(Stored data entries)
BEGIN

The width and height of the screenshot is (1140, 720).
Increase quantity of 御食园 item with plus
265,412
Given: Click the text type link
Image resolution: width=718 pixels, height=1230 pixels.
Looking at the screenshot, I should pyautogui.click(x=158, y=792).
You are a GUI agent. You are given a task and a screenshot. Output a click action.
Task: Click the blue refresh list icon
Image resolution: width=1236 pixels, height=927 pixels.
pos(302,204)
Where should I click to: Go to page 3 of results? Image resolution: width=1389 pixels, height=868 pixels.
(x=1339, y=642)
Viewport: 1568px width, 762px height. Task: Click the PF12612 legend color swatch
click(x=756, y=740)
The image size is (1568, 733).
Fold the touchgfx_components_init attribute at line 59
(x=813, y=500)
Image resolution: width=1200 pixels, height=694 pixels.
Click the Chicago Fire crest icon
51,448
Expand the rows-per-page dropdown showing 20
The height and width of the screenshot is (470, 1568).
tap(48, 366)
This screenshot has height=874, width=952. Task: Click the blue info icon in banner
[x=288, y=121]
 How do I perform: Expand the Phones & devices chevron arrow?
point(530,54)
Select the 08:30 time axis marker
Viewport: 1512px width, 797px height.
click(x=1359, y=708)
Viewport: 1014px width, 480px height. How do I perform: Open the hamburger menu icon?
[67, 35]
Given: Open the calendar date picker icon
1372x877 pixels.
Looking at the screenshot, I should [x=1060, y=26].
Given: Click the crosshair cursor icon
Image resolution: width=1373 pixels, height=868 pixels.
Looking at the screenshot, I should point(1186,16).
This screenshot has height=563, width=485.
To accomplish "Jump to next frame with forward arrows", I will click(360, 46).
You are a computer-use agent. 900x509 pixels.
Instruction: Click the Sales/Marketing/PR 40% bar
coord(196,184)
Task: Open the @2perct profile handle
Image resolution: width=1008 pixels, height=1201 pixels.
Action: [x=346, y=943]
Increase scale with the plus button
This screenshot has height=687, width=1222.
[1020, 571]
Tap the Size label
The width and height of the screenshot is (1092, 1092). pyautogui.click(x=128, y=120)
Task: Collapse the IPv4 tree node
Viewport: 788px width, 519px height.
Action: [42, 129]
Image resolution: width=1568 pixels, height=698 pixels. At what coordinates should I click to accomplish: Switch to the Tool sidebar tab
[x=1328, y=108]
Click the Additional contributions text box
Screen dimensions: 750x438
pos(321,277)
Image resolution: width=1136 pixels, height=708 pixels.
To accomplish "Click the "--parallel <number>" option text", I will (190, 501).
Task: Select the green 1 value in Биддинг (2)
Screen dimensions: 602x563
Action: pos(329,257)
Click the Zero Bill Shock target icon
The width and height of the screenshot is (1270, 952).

END

Exercise objective
Tally up the lines in the records that contain the word "will" and give only the total.

Your response
2